Last week, Facebook said it would migrate all its AI systems to PyTorch. Facebook’s AI models currently perform trillions of inference operations every day for the billions of people that use its technology. Its AI tools and frameworks help fast track research work at Facebook, educational institutions and businesses globally.
Why migrate to PyTorch?
Predominantly, Facebook has been using two distinct but synergistic frameworks for deep learning: PyTorch and Caffe2. PyTorch is optimised for research, while Caffe2 is optimised for production. Caffe2 is Facebook’s in-house production framework for training and deploying large-scale machine learning models.
Facebook said adopting PyTorch as Facebook’s default AI framework ensures that all the experiences across its technologies will run optimally at scale.
“Over a year into the migration to PyTorch, there are more than 1.7K inference models in full production, and 93 percent of our new training models are on PyTorch,” said Lin Qiao, engineering director at Facebook AI.
Migration also means that Facebook will be closely working alongside the PyTorch developer community. “PyTorch not only makes our engineering and research work more efficient, collaborative and effective, but also allows us to share our work and learn from the advances made by thousands of PyTorch developers around the world,” she added.
The evolution of PyTorch
Traditionally, AI’s research-to-production pipeline has been plodding. Numerous steps and tools, fragmented processes, and lack of clear standardisation across the industry made it impossible to manage the end-to-end workflow. Researchers and engineers were forced to choose between AI frameworks optimised for either research or production.

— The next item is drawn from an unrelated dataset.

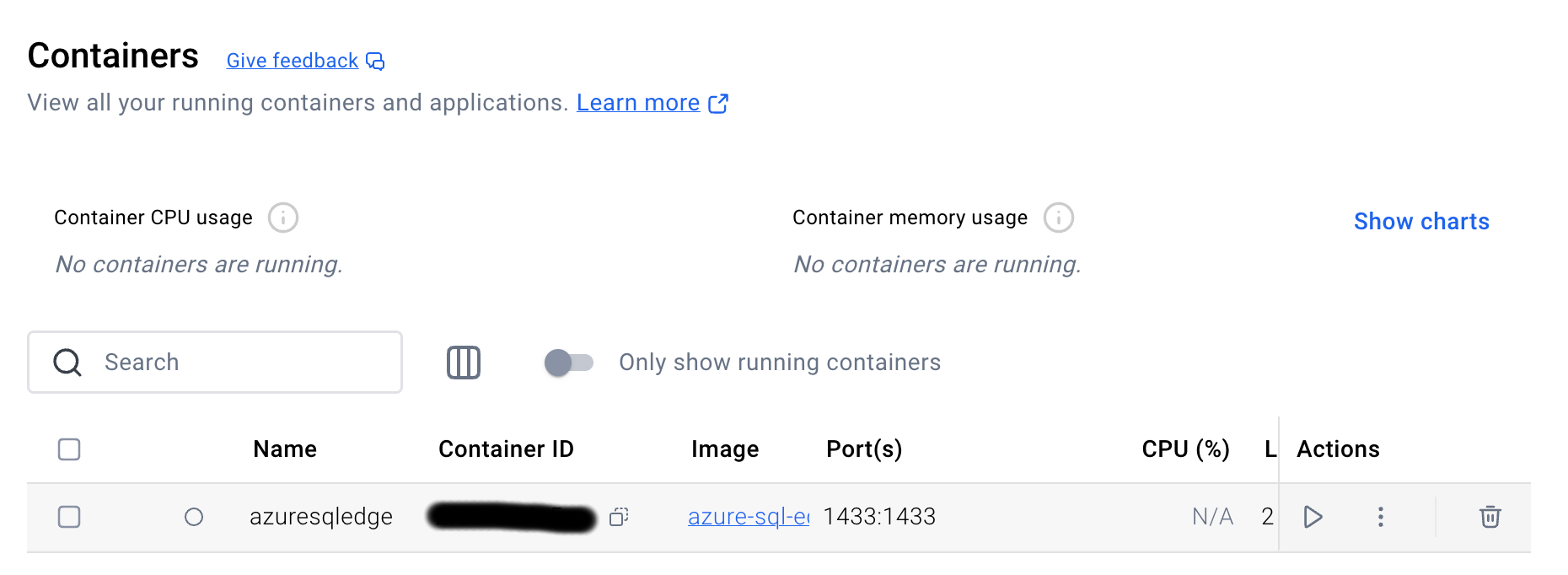Click the feedback chat icon beside Give feedback
Viewport: 1568px width, 575px height.
(375, 62)
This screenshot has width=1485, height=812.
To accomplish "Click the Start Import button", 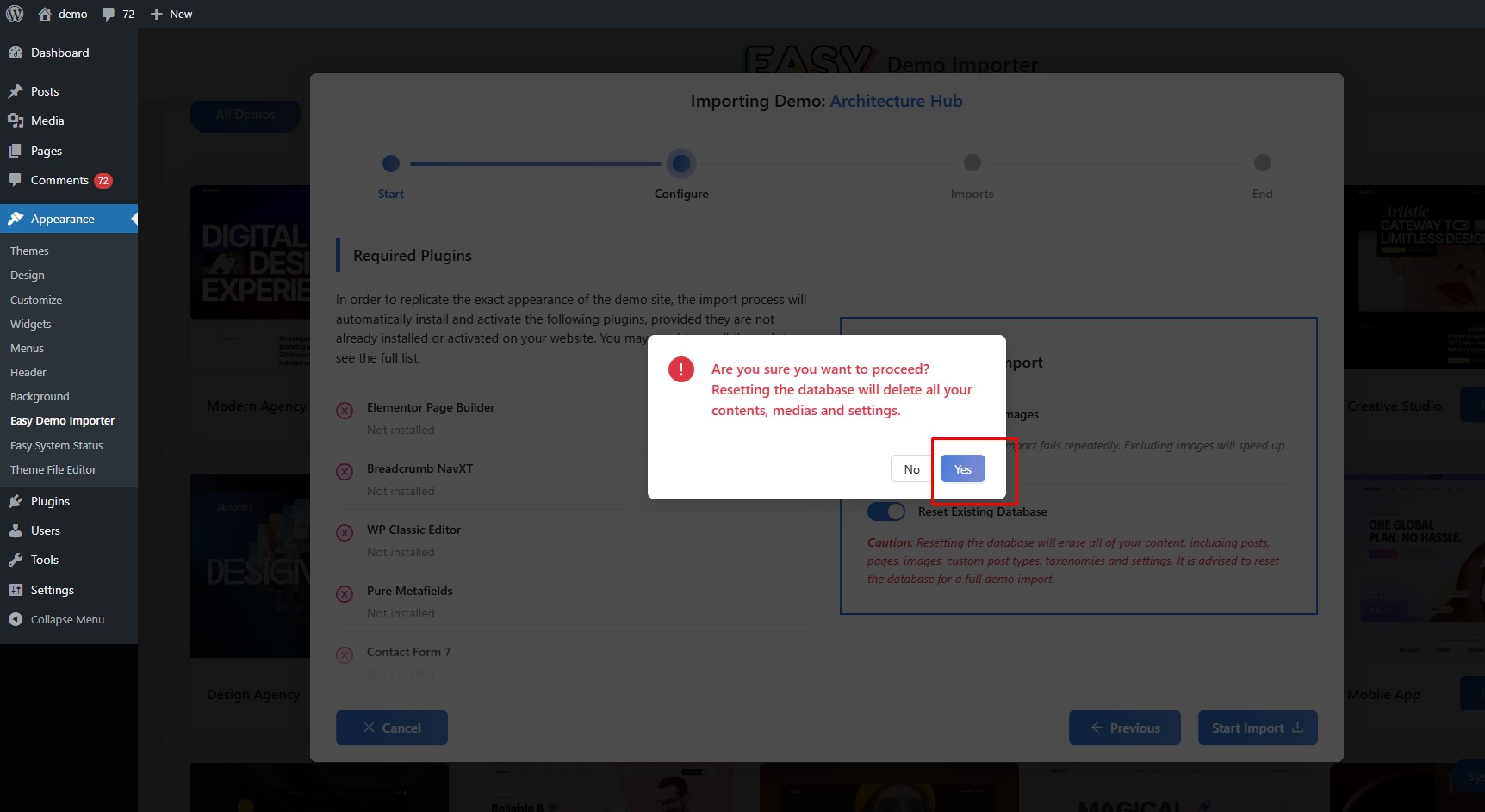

In 2016, a group of ML/AI researchers at Facebook collaborated with the research community to better understand existing frameworks. The team experimented with machine learning (ML) frameworks such as Theano and Torch and advanced concepts from Lua Torch, Chainer, and HIPS Autograd. “After months of development, PyTorch was born,” said Qiao. It became the go-to deep learning library for AI researchers, thanks to its simple interface, dynamic computational graphs, first-class Python integration and back-end support for CPUs and GPUs.
In 2018, Facebook released PyTorch 1.0 and started the work to unify PyTorch’s research and production capabilities into a single framework. The new iteration merged Python-based PyTorch with production-ready Caffe2, providing both flexibility for research and performance optimisation for production.
With time, PyTorch engineers at Facebook introduced various tools, pretrained models, libraries, and data sets for each stage of advancement, enabling the developer and research community to quickly create and deploy new ML/AI innovations at scale. To this day, the platform continues to evolve, with the most recent release boasting more than 3K commits since the prior version.
Facebook is looking to create a smoother end-to-end developer experience for its engineers and developers and accelerate its reach-to-production pipeline by using a single platform.
“By moving away from Cafee2 and standardising in PyTorch, we are decreasing the engineering and infrastructure burden associated with maintaining two systems, as well as unifying under one common umbrella, both internally and within the open-source community.
“This is an ongoing journey and spans product teams across Facebook. As we migrate our ML/AI workloads, we also need to maintain steady model performance and limit the disruption to any downstream product traffic or research progress,” said Qiao. On average, there are over 4K models running on PyTorch daily at Facebook .
Further, Qiao said Facebook’s developers go through multiple steps including critical online and offline testing, training, inference, and then publishing. Additionally, multiple tests are conducted to check for performance, and correctness variance between Cafee2 and PyTorch, which can take engineers and researchers up to a few weeks to perform.
To address these migration scenarios, Facebook said its engineers have developed an internal workflow and custom tools to help teams decide the best way to migrate rather than getting it replaced.
While the migration seems plausible, the latency of machine learning models poses a challenge. Facebook has created internal benchmarking tools to compare the performance of original models with PyTorch counterparts ahead of time, thus, making these evaluations easier.
Advantages of migrating to PyTorch
- ML/AI models are now easier to build, program, test and debug
- Research and production environments are brought closer than ever
- Deployment on-device (PyTorch Mobile) is accelerating. PyTorch Mobile currently runs on devices like the Oculus Quest and Portal, as well as on desktops, and the Android and iOS mobile apps for Facebook, Instagram, and Messenger
- On-device AI will play a crucial role with emerging hardware technologies such as wearable AR
With PyTorch as the underlying framework powering all of Facebook’s AI workloads and innovations, its engineers can deploy new ML/AI models in minutes rather than in weeks or months. Real-world use cases include Instagram personalisation technologies, person segmentation models (especially in the AR/VR space), enlisting PyTorch in the battle against harmful content like hate speech and misinformation, text-to-speech, optical character recognition and more.
“PyTorch gives us the flexibility and scalability to move fast and innovate at Facebook,” said Aparna Lakshmi Ratan, director of product management at Facebook AI.